De acuerdo con un análisis de Fedegán, la mayor competitividad de los novillos colombianos ha estimulado a los compradores internacionales para que adquieran en nuestro país.

Cabe recordar que desde el año 2019 Colombia retomó su senda exportadora de bovinos en pie que había perdido dinámica años atrás por el cierre definitivo del mercado venezolano a finales de 2013. Los años siguientes las exportaciones de animales se concentrarían en países de Medio Oriente y Norte de África en una apuesta por no depender del mercado natural del vecino país.

El análisis comparado internacionalmente le sigue otorgando mayor ventaja a los novillos nacionales teniendo en cuenta que las diferentes tasas de cambio en Latinoamérica se han visto afectadas. Así mismo, a nivel interno también se observa que el precio está teniendo variaciones hacia arriba.

El incremento en las exportaciones de animales en pie, que para 2020 sumaron 264 mil cabezas, está también jalonando el precio interno del novillo gordo como del novillo flaco.

A ello se suma la mayor demanda de carne colombiana desde diferentes mercados internacionales después de la recuperación del estatus sanitario. Sin embargo, señala el estudio de Fedegán, el crecimiento en volumen en la exportación de carne entre 2019 y 2020 fue de 64 %, mientras que el de bovinos en pie superó el 249 %.

Sostiene el análisis que el precio del novillo gordo ha mostrado una tendencia alcista a partir de la recuperación del estatus sanitario de país libre de aftosa, en enero de 2020, aunque se debe tener en cuenta que el precio había tenido una considerable depresión desde finales de 2018 con la aparición de diferentes focos de aftosa y que condujeron a la pérdida del estatus.

Además, el preciode la carne en el mercado nacional se ha mantenido al alza, y no ha recogido las mismas dinámicas que se han registrado en el precio del novillo. Incluso en época de pandemia, en donde la tasa de desempleo se incrementó y el ingreso disponible de las familias disminuyó, el precio de la carne no se redujo.

Esta situación representó una fuerte restricción para aumentar el consumo interno, dándole espacio a bienes sustitutos para que ganen terreno en la ingesta de proteína animal.

Se debe tener en cuenta que el consumo de proteína animal en general había venido presentando aumentos en los últimos años, siendo el pollo el de mayor participación.
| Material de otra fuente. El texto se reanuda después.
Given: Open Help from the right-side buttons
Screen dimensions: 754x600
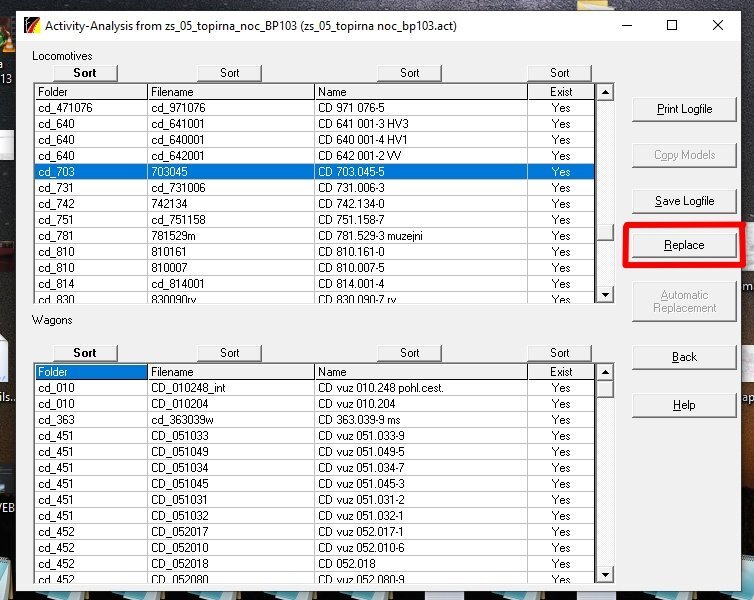Looking at the screenshot, I should pyautogui.click(x=684, y=405).
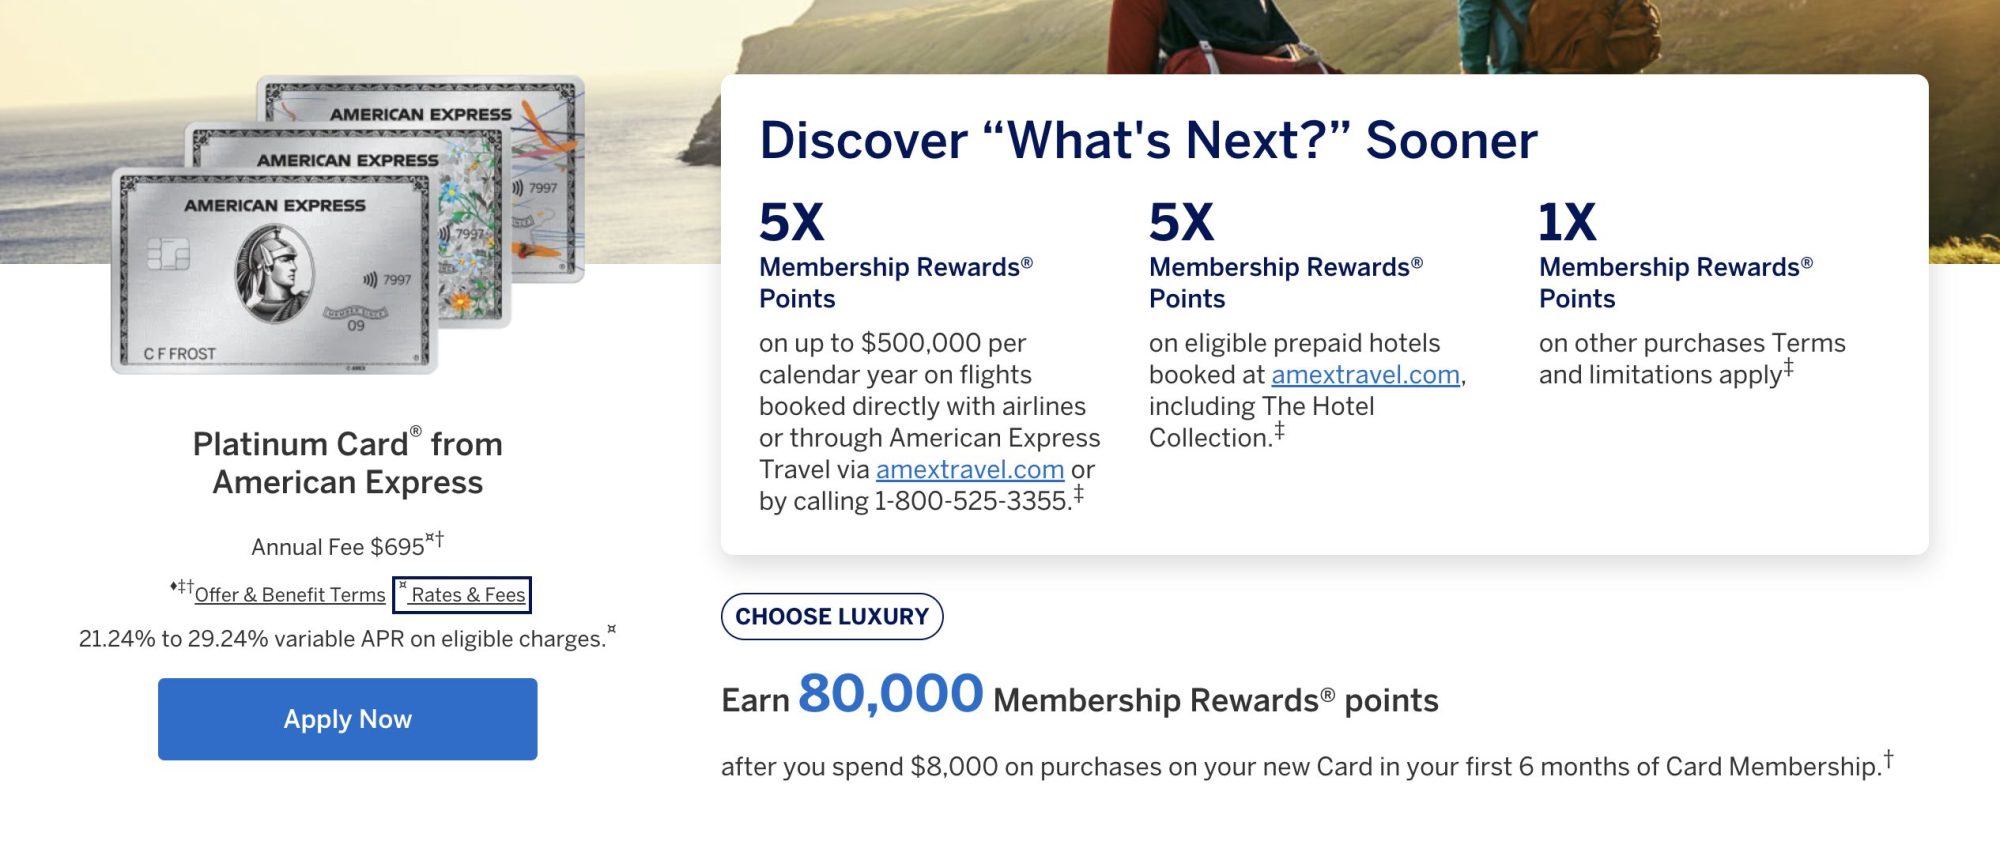This screenshot has height=841, width=2000.
Task: Click the C F FROST cardholder name
Action: [179, 354]
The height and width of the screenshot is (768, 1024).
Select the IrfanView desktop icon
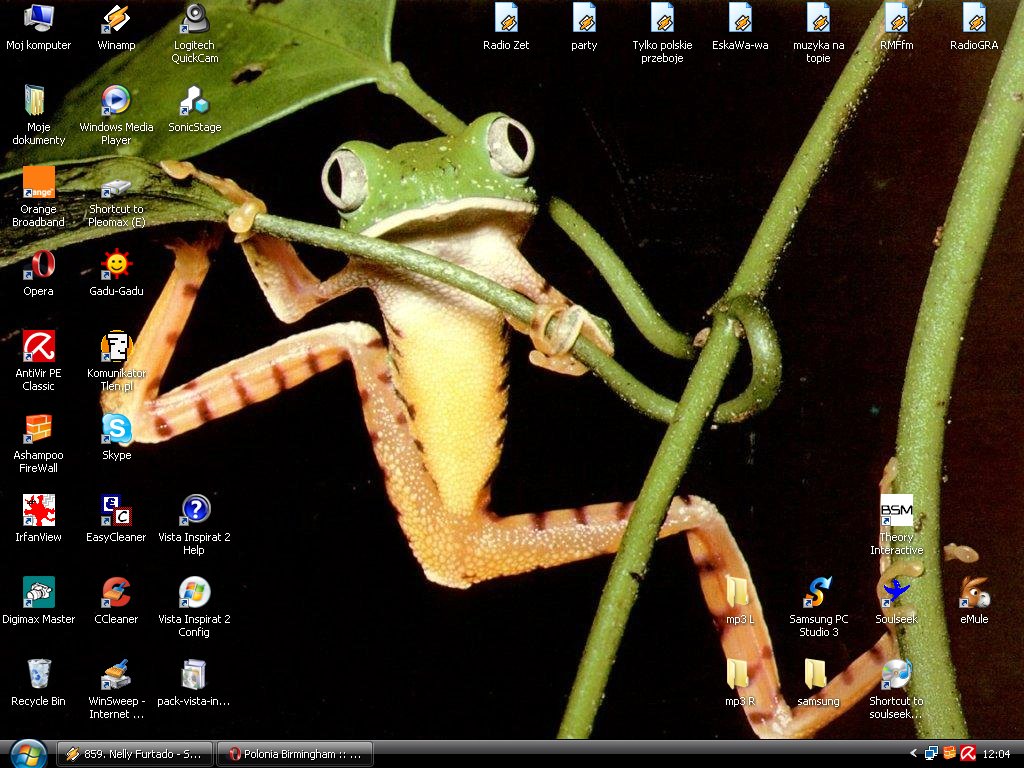pos(38,512)
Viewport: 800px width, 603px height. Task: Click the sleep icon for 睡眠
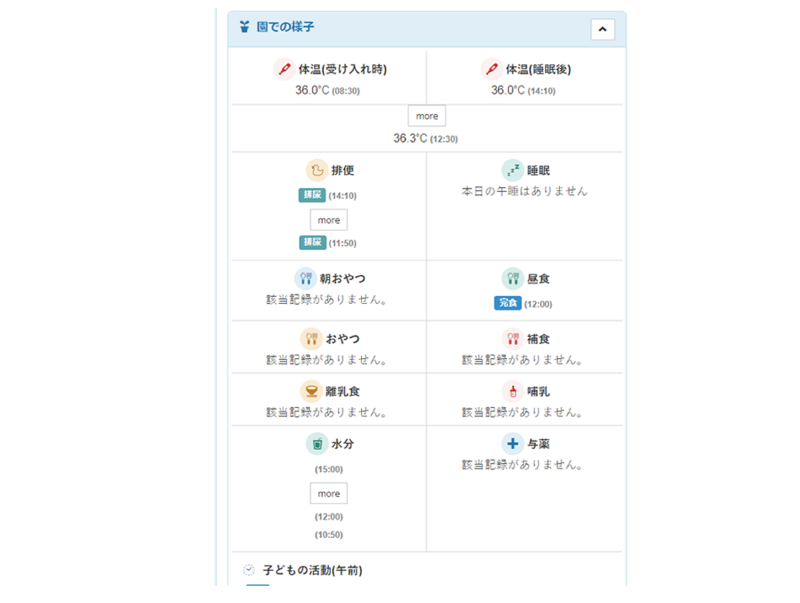pos(512,170)
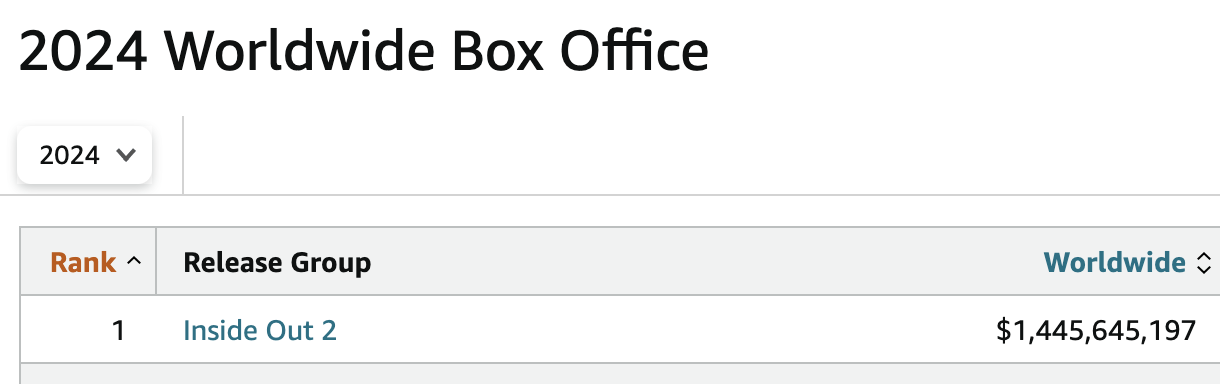Click the word Rank in orange
Screen dimensions: 1220x384
[84, 262]
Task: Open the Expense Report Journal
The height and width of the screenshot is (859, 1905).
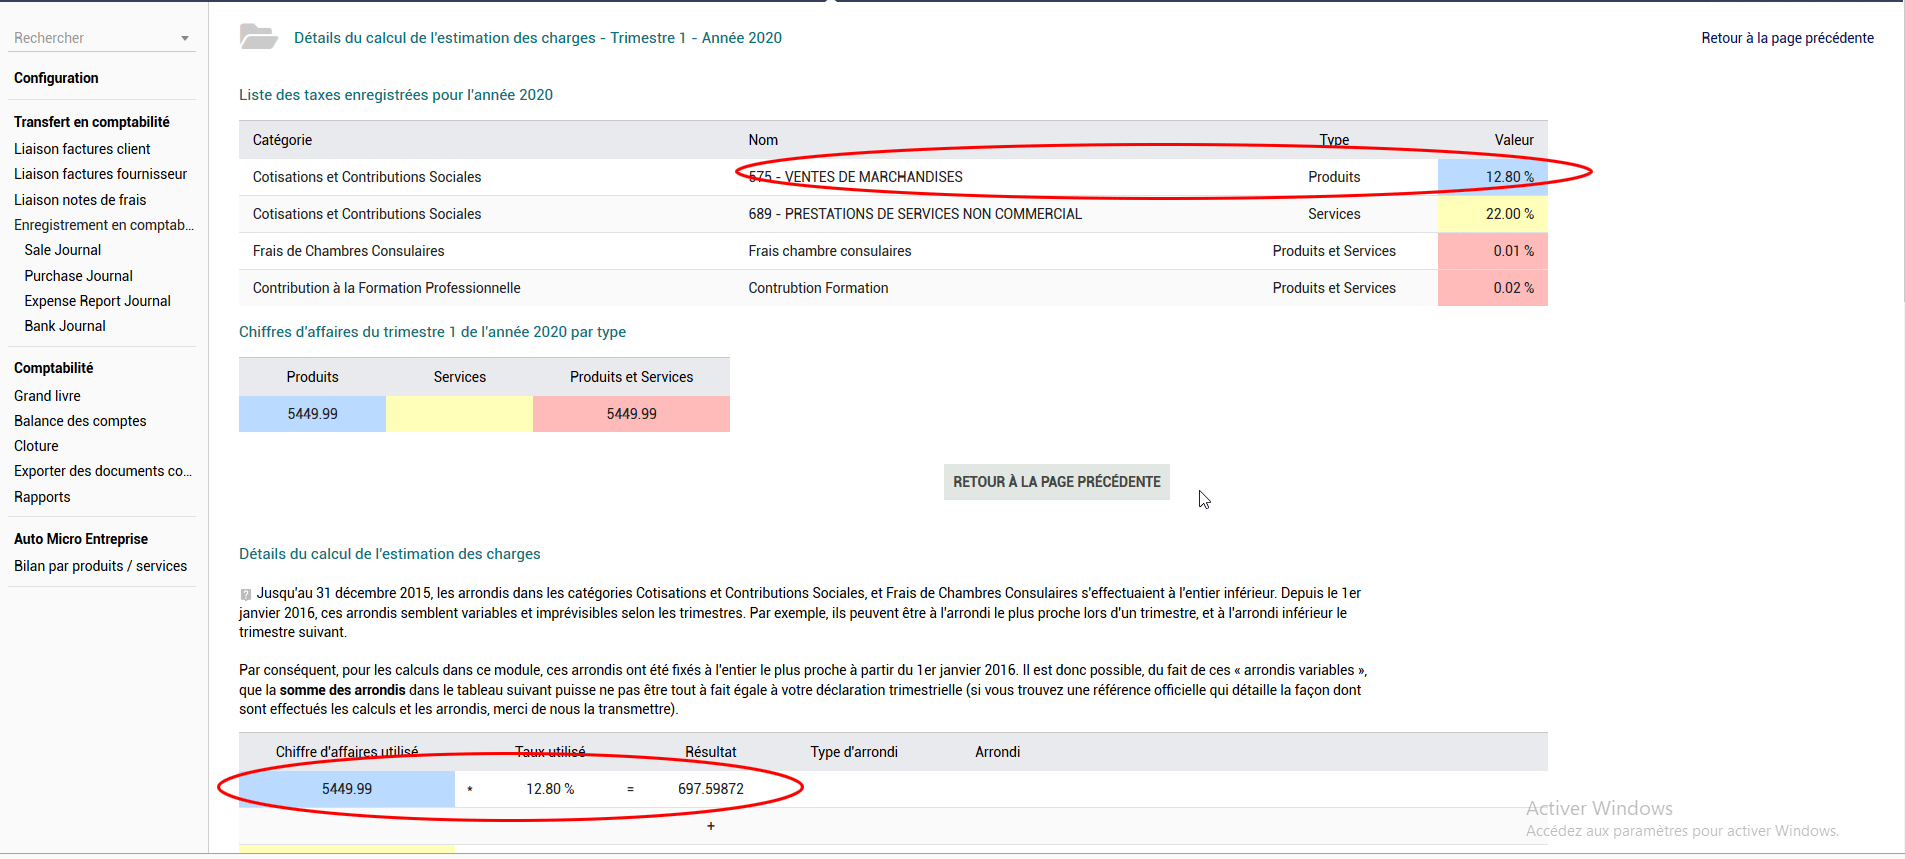Action: (97, 301)
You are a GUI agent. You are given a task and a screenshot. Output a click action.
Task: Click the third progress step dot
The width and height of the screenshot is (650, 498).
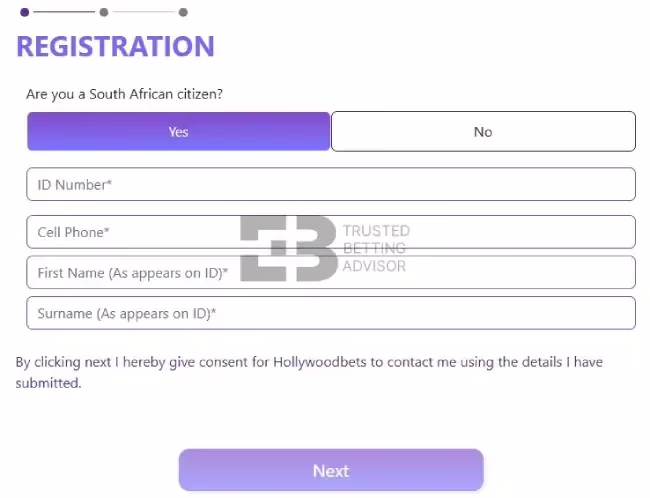(x=183, y=13)
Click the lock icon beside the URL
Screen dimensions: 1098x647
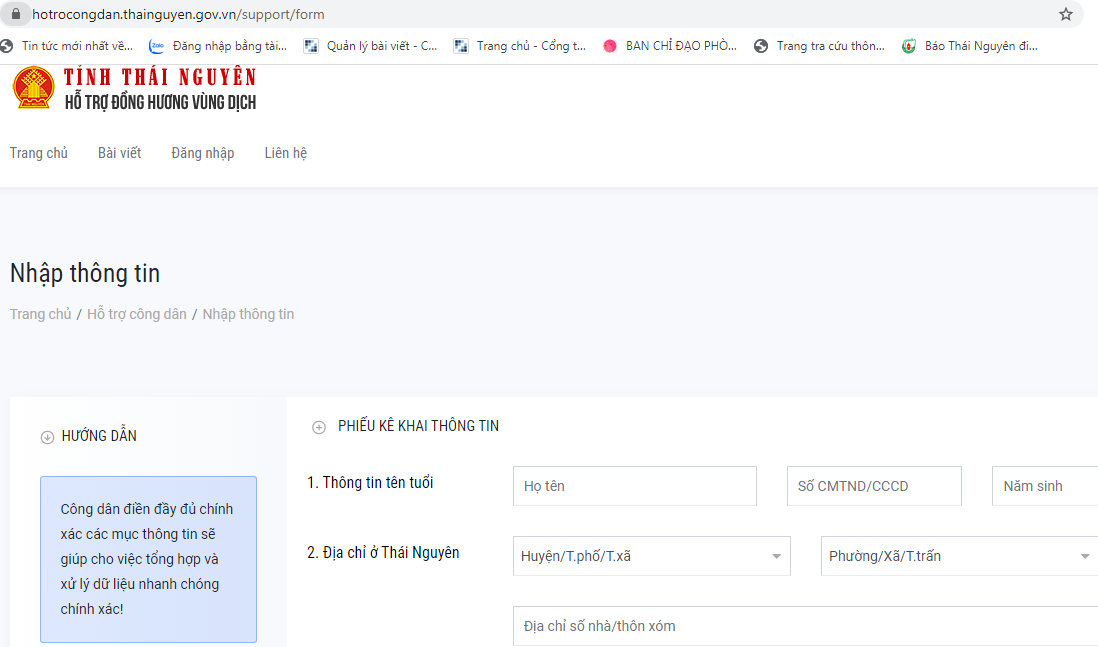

Sin embargo, en el caso de la carne de res no ha mejorado, y por el contrario en 2020 disminuyó al pasar de 18,6 kg en 2019 a 17,1 kg (persona/ año) en 2020.

Esta disminución en el consumo de carne de res puede explicarse por el aumento en el precio al consumidor y por el deterioro en los ingresos de la población colombiana que la llevó a sustituir este alimento por otros de menor precio.